This headline earlier this week must certainly have caused many people a great deal of anxiety: “Citira to cut 700,000 PH jobs.”
The headline was in quotation marks in its original form, because it was not a statement of fact on our part, but rather the assertion of the Joint Foreign Chambers of the Philippines (JFC) as their latest counter to the Corporate Income Tax and Incentives Rationalization Act (Citira) being debated in the Senate.
The measure, which passed the House of Representatives as House Bill 4157, is the second package of the government’s Comprehensive Tax Reform Program (CTRP), and is considered one of the two most important legislative priorities — the other being timely passage of the 2020 national budget — for this year by the Department of Finance (DoF). Whereas the first package of the CTRP addressed personal income taxes and excise taxes, this installment deals with corporate taxes and has two main parts: a gradual reduction of the corporate income tax rate from its current 30 percent to 20 percent, and “rationalization” of the large and complicated menu of fiscal incentives — various forms of tax breaks — offered to business investors.
That rationalization will involve streamlining the process for granting and administering fiscal incentives and significantly altering the number and terms of incentives that are permitted. Many incentives will be eliminated, and some will have their periods of effectivity reduced. A few incentives, according to the DoF, will actually be increased but subjected to stricter conditions.

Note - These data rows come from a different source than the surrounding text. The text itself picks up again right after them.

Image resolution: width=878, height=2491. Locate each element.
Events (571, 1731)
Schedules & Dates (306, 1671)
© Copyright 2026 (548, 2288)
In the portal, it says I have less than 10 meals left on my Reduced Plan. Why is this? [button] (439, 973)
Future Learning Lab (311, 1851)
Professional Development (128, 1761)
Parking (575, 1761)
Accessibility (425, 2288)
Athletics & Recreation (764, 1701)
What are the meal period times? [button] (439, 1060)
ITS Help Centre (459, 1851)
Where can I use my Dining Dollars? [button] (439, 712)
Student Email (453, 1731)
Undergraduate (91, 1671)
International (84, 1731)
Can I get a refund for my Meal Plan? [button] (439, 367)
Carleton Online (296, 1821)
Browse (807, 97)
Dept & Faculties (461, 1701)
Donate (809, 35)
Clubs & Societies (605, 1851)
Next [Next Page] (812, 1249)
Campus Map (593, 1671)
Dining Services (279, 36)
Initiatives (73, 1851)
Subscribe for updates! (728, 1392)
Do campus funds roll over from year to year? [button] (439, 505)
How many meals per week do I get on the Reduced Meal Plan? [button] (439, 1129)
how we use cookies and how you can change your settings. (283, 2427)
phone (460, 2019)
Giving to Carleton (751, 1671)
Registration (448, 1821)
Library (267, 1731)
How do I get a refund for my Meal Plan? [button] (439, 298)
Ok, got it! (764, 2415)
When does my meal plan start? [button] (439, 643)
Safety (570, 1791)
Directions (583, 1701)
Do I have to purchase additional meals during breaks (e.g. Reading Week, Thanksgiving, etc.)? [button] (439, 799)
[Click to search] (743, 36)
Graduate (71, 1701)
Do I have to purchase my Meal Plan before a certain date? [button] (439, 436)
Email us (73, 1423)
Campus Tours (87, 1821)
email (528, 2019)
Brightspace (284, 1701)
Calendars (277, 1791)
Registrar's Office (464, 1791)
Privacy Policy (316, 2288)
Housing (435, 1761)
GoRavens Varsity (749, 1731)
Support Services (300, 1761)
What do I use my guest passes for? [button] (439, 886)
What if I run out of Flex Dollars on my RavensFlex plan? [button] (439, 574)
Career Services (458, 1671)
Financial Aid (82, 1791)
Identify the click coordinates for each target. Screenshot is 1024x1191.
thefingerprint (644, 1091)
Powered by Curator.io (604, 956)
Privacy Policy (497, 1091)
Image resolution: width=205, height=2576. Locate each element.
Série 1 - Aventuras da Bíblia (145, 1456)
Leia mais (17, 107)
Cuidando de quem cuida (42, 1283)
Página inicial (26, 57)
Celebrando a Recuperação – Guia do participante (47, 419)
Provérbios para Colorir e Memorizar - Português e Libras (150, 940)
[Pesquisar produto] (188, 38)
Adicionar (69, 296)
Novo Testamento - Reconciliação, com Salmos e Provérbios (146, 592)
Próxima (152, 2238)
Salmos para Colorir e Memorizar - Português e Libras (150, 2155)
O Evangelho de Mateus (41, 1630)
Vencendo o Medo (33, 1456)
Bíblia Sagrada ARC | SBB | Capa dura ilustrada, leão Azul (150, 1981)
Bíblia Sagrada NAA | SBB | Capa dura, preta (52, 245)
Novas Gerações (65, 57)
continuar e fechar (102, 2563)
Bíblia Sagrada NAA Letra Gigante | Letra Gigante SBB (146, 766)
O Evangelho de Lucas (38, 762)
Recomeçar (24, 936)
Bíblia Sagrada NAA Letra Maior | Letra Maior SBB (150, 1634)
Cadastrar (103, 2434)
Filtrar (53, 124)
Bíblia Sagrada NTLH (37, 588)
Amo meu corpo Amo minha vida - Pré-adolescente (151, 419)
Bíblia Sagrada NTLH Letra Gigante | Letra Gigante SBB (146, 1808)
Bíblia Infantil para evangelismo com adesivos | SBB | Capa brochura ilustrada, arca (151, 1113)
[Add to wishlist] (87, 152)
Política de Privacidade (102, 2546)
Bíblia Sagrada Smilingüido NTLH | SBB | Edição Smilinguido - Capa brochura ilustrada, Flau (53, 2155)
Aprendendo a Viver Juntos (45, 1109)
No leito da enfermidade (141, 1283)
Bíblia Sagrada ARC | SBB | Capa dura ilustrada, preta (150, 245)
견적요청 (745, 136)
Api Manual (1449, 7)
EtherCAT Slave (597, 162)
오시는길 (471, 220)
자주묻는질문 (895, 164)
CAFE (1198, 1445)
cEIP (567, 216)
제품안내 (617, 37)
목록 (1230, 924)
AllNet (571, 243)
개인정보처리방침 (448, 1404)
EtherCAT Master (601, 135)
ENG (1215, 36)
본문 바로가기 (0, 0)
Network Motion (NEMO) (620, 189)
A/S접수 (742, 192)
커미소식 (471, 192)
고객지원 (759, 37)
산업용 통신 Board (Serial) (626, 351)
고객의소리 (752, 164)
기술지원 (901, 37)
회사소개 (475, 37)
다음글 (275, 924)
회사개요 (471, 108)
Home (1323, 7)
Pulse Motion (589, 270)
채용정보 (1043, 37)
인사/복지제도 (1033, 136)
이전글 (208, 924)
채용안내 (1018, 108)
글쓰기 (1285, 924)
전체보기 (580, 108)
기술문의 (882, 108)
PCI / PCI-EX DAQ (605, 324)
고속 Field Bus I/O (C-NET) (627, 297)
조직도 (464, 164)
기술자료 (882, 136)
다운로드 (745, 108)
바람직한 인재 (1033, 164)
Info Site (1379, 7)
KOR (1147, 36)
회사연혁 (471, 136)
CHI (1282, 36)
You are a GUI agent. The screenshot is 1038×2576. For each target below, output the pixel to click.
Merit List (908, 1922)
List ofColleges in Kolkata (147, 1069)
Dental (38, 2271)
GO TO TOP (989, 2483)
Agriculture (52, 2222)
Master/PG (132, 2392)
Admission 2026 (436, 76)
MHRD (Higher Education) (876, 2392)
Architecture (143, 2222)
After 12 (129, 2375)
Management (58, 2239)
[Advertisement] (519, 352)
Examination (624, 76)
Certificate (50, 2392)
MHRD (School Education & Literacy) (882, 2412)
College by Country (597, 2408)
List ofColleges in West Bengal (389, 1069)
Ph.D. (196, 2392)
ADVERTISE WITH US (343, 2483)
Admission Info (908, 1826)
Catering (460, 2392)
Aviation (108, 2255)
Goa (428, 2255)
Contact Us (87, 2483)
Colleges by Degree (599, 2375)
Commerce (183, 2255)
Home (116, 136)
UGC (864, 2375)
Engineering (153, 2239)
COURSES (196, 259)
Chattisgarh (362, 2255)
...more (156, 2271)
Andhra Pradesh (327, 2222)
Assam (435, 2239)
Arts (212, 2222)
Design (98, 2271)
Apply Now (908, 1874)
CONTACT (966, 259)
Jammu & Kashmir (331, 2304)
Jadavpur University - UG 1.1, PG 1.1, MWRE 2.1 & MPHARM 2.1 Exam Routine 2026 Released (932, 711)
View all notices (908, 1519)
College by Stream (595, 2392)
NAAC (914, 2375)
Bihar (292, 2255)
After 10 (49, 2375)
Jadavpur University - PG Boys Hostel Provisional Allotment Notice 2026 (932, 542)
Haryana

The potential loss of tax breaks is of course what the JFC and other business groups have been bitterly opposing ever since the corporate tax reform proposal was first introduced in Congress. The first version of the measure, known as the Tax Reform for Attracting Better and High-quality Opportunities (Trabaho) Bill, stalled in the last Congress, in part because of the strenuous resistance of business lobbyists who have steadfastly maintained that massive losses in jobs and investment will be the result.
It is natural for businesses, which enjoy tax advantages, to disagree with proposals that would remove them. However, the JFC and other business organizations that have spoken out against fiscal incentive rationalization have consistently mischaracterized the impact of tax breaks on investment decisions. That is because their argument does not seem to be backed by actual evidence; on the contrary, most studies indicated that tax breaks are not as important to investment decisions as they would like us to believe.
The Organization for Economic Cooperation and Development (OECD), for example, devotes an entire chapter to the issue in its Policy Framework for Investment Users’ Tool Kit, which was published in 2013. In it, the OECD notes that, “Investors are generally willing to accept a higher host country tax burden if the country offers attractive business-enabling and market conditions, a stable framework and, above all, host country location-specific profit opportunities.” The JFC and other business interests may indeed have valid complaints about the investment environment in the Philippines, but the potential reduction of tax breaks is not one of them.
Similarly, the JFC’s contention that about 121,000 direct jobs and 582,000 indirect jobs will be lost in Citira’s first year of implementation must be challenged as it has been presented with no evidence to back the claim. If the JFC is able to provide figures of such specificity, it should be able to provide supporting evidence for them by identifying which businesses intend to eliminate jobs and remove themselves from the Philippines if the tax reform package is passed.
If it cannot do this, then the claim of massive job losses must be viewed as what it appears to be, a mere scare tactic to cow lawmakers into continuing favorable treatment for some companies without regard to what is best for broader economic policy.